The failure of allocating samples 4 and 11 asks for refined consideration. Despite their different subtype of AML, the leukemic cells show a monoblastic differentiation reflecting a more “mature” subtype not necessarily reflected by a particular CD34/CD38 subset. Since the cells of these misassigned patients represent a more mature type and the patients had only a molecular relapse, it is very likely that they could not be adequately assigned, since the leukemic cells were not contained within the CD34
+ cell population. For the detection of that kind of subtype additional markers such as CD33 and CD14, for example, would still be necessary. Rather, the antigen markers used should show expression levels quite similar to those of the CR samples. Since it is of great interest to study how such a misallocation influences the t-SNE representation and the corresponding Pearson coefficients, we remove patients 4 and 11 from the ensemble and repeat the quantitative analysis. The modified t-SNE plot in comparison to the plots of these two patients, shown in
Figure 6, illustrates the dissimilarity of the density distributions. The obtained r values are given in
Table 4 in parentheses. First, we notice a striking decrease of r
ΣAD,ΣCR by 0.22. Apparently, these two samples have been responsible for a significant similarity between the two t-SNE representations, again indicating that samples 4 and 11 generate a pattern that resembles more CR samples than AD cases. Second, for all controls samples, the values of r
ΣAD,NCR improve, some of them dramatically, e.g. for patient 9, r drops from 0.24 to -0.05. Third, however, we observe some effect on the r
ΣAD,NAD values, which change by no more than 0.19. It increases only for patients 1 and 13 but decreases for the remaining cases. This impressively shows how the lack of a relevant marker for clear characterization can lead to false similarities and thus impede the classification. It is therefore conceivable that with each additional diagnostically relevant marker the characterization becomes better, the t-SNE image becomes more differentiated and thus the classification becomes more reliable.

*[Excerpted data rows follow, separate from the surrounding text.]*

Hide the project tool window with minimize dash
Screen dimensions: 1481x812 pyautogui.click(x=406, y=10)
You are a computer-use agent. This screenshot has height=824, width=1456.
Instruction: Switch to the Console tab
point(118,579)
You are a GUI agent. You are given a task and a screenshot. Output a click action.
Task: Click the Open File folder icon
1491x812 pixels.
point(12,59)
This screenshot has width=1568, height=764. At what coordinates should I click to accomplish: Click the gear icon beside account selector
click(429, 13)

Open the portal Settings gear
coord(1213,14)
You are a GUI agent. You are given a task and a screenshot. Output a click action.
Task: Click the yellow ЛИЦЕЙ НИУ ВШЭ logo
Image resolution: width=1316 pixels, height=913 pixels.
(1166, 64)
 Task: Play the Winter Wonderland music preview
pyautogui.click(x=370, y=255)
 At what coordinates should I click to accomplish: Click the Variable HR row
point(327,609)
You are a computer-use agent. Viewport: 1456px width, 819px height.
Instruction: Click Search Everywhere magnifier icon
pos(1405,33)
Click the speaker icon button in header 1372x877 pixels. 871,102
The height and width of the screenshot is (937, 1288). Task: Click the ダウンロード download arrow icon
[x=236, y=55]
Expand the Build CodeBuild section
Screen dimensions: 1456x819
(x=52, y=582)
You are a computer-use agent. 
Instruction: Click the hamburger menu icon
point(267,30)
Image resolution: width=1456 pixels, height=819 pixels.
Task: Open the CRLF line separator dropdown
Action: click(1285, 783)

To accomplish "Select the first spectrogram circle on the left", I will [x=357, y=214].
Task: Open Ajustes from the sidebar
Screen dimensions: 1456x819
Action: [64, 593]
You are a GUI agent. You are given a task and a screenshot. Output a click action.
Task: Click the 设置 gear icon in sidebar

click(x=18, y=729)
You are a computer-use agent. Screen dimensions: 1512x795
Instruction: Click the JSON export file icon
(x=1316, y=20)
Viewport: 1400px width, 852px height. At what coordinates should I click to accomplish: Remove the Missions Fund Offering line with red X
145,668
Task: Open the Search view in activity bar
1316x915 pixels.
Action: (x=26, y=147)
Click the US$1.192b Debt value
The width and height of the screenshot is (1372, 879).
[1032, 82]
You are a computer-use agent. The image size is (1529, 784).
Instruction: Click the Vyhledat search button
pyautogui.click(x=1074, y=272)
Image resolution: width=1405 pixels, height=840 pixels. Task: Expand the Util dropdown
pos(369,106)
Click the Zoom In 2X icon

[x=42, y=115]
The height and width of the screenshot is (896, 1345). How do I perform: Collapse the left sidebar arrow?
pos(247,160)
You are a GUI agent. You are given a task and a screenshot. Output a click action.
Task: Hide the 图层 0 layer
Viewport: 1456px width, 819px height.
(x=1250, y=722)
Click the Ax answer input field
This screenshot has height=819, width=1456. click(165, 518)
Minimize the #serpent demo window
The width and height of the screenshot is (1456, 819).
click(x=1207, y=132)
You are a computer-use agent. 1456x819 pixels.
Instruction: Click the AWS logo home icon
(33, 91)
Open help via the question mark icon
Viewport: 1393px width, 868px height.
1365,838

As an evaluation of this proposed identification protocol, we note that the values of rΣCR,NCR are large, a fact which quantifies the high similarity of the cell population in the CR stage. They are furthermore significantly larger than rΣAD,NCR and we can thus conclude that the state of CR is safely identified and clearly distinguished from the AD state. Furthermore, it can be characterized by a single number with the t-SNE based protocol, namely by rΣCR,N. The identification of an AD case, however, has remained ambiguous. All values for rΣAD,NAD and rΣCR,NAD are close to zero, with correspondingly small differences which in some cases would even indicate a remission. This situation reflects, in our opinion, the heterogeneity of the considered AD cases. Since these samples generate widely varying t-SNE patterns, they have relatively low r values and if such a reference pattern is compared with a new sample, a t-SNE based identification is ambiguous if not impossible. On the other hand, we have seen at the example of the patients 4 and 11 how the t-SNE based identification can be improved considering blasts of a more “mature” type. We therefore expect that sufficiently differentiated t-SNE reference maps for AD subtypes will also allow the unique identification of an AD as well as its predominant blast population. To be on the safe side, we estimate that t-SNE subtype reference maps should be constructed from at least ten samples.